Prinsip Pribadi Muslim


Prinsip (41-50) Dari 
61 PRINSIP PRIBADI MUKMIN


 Klik Catatan Sebelumnya :  


41. Ketenangan hati

Ketenangan adalah akhlak para pemilik akal yang cerdas, ilmu yang kokoh, keimanan yang kuat, dzikir yang tulis, dan kebenaran yang hakiki. Yaitu ketenangan hati, tanpa adanya goncangan.

Allah subhanahu wa ta’ala berfirman, “(Yaitu) orang-orang yang beriman dan hati mereka manjadi tenteram dengan mengingat Allah. Ingatlah, hanya dengan mengingati Allah-lah hati menjadi tenteram.” (QS. Ar-Ra’d {13}:28).
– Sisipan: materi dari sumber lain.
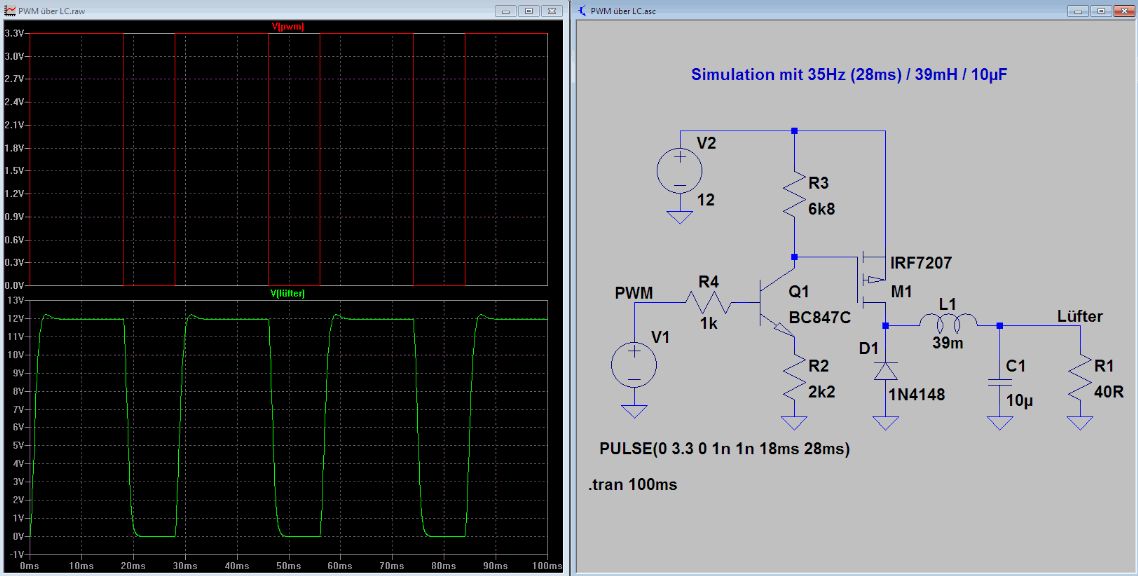
Task: Click the PULSE source parameter text
Action: 724,449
Kunci ketenangan dan ketentraman hati adalah dzikrullah dengan cara selalu membaca kitab-Nya dan merenungi ayat-ayat-Nya.

42. Memiliki sifat cemburu

Seorang hamba yang shalih memiliki sifat cemburu terhadap dienul dan aqidahnya, terhadap kemuliaan dan kehormatan dirinya, serta terhadap nilai-nilai dan segala yang menjadikannya mulia. Merasa cemburu terhadap larangan-larangan atau batasan-batasan Allah jika sampai dilanggar oleh manusia, dan juga cemburu terhadap kebenaran jika sampai direndahkan oleh manusia.

Allah subhanahu wa ta’ala berfirman, “Katakanlah: "Rabb-ku hanya mengharamkan perbuatan yang keji, baik yang nampak ataupun yang tersembunyi, dan perbuatan dosa, melanggar hak manusia tanpa alasan yang benar, (mengharamkan) mempersekutukan Allah dengan sesuatu yang Allah tidak menurunkan hujjah untuk itu dan (mengharamkan) mengada-adakan terhadap Allah apa yang tidak kamu ketahui." (QS. Al-A’raaf {7}:33).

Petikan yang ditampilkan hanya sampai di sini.